Hal ini berarti bahwa IPS terbentuknya dari persoalan manusia dan lingkungan alam fisik dan lingkungan sosial yang timbul, zaman sekarang atau masa yang akan datang. Untuk itu dalam pembelajaran perlu upaya guru dalam menggunakan berbagai pendekatan, model dan metode untuk membantu siswa memahami konsep ilmu pengetahuan. Di samping itu guru ditungtut supaya dapat mengatur lingkungan belajar yang mencakup tujuan pengajaran, bahan pengajaran, metodologi (metode dan media) pengajaran, dan penilaian pengajaran.
Pada pembelajaran IPS, guru di Sekolah Dasar harus sungguh-sungguh menaruh minat siswa terhadap IPS yang menjadi tanggung jawabnya. Keragu-raguan guru terhadap IPS dapat menimbulkan keraguan pada siswa, sehingga minat mereka tidak terbina. Sumaatmaja (2002, hlm. 45) mengemukakan bahwa kegagalan awal dalam merebut minat dan dorongan ingin tahu dapat menjadi kesalahan fatal pada pembelajaran IPS, yang dapat memposisikan IPS pada posisi kelas enam bila dibandingkan dengan pembelajaran lain Non IPS.

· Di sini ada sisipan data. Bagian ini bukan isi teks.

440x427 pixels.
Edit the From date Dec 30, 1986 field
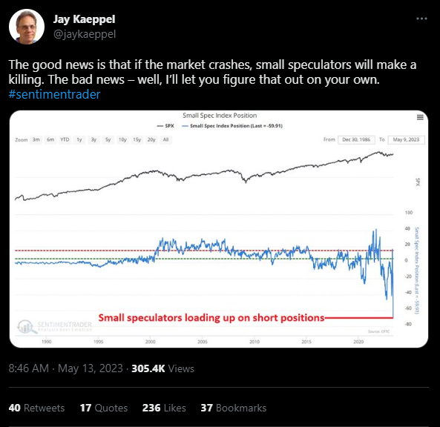point(356,139)
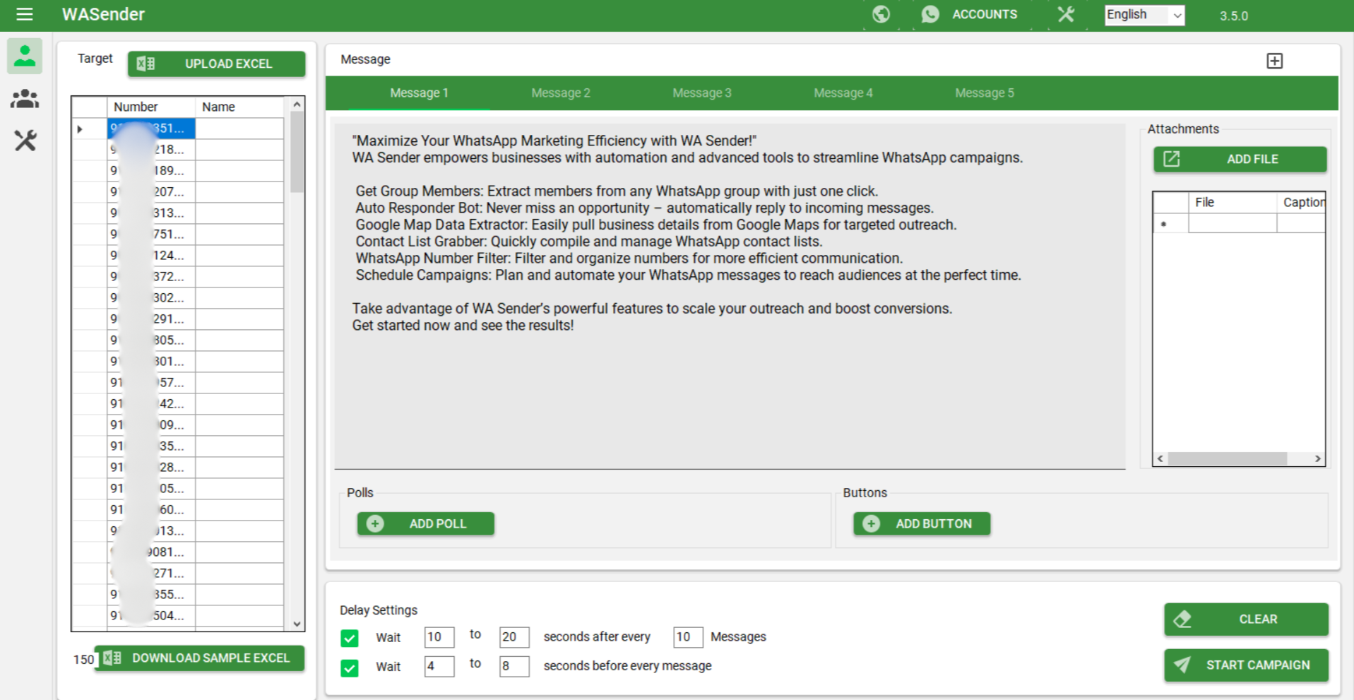Expand the English language dropdown
Screen dimensions: 1354x700
tap(1144, 15)
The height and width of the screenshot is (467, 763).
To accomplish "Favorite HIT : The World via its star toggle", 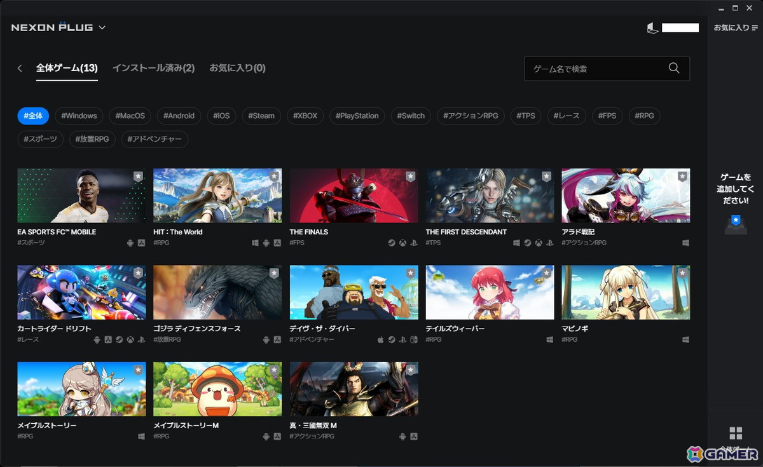I will click(275, 177).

Dari hasil observasi di kelas VI SDN I ....... Kecamatan ....... diperoleh data tentang hasil belajar siswa pada pembelajaran IPS dianggap  kurang maksimal.  Dari 21 orang siswa dikategorikan pandai sebanyak 5  orang, kategori sedang sebanyak 10 orang, dan kategori kurang sebanyak 6 orang, hanya 13  orang siswa yang mencapai KKM dan 8  orang siswa yang belum mencapai KKM.  Bahkan nilai rata-rata yang diperoleh hanya mencapai 4,23 jauh dari nilai KKM yang diharapkan yaitu 70 atau 70%. Ternyata  setelah dilakukan identifikasi masalah dalam pembelajaran IPS di kelas VI SDN I ......., ditemukan masalah terutama pada penyampaian materi yang kurang optimal sehingga hasil belajar siswa pada materi tersebut di bawah rata-rata kriteria ketuntasan minimum (KKM).  Inilah kenyataan yang ada dilapangan, cara mengajar konvensional seperti ini harus mulai ditinggalkan, karena terbukti tidak efektif dalam mencapai tujuan pembelajaran. Rendahnya hasil belajar IPS perlu dikaji dari berbagai komponen pembelajaran, antara lain menyangkut guru, siswa, materi atau kendala-kendala yang dihadapi guru dalam melaksanakan pembelajaran IPS di sekolah. Ruseffendi (1980, hlm. 5) mengatakan bahwa “faktor-faktor yang mempengaruhi berhasil tidaknya siswa belajar adalah kemampuan yang dimiliki seorang guru, cara belajar siswa, situasi pengajaran dan kondisi lingkungan.” Seorang guru yang profesional harus memiliki kemampuan dalam membantu siswa belajar. Salah satu kemampuan guru dalam meningkatkan hasil belajar siswa yaitu guru harus senantiasa berupaya memahami dan menggunakan model pembelajaran yang sesuai dengan tujuan pembelajaran yang telah ditentukan, karena dalam pelaksanaan pembelajaran di kelas, seorang guru dihadapkan kepada keragaman karakteristik dan dinamika perkembangan siswa. Sebuah kelas pada umumnya bersifat heterogen, secara psikologis tidak ada dua individu yang sama, yang ada hanyalah keragaman.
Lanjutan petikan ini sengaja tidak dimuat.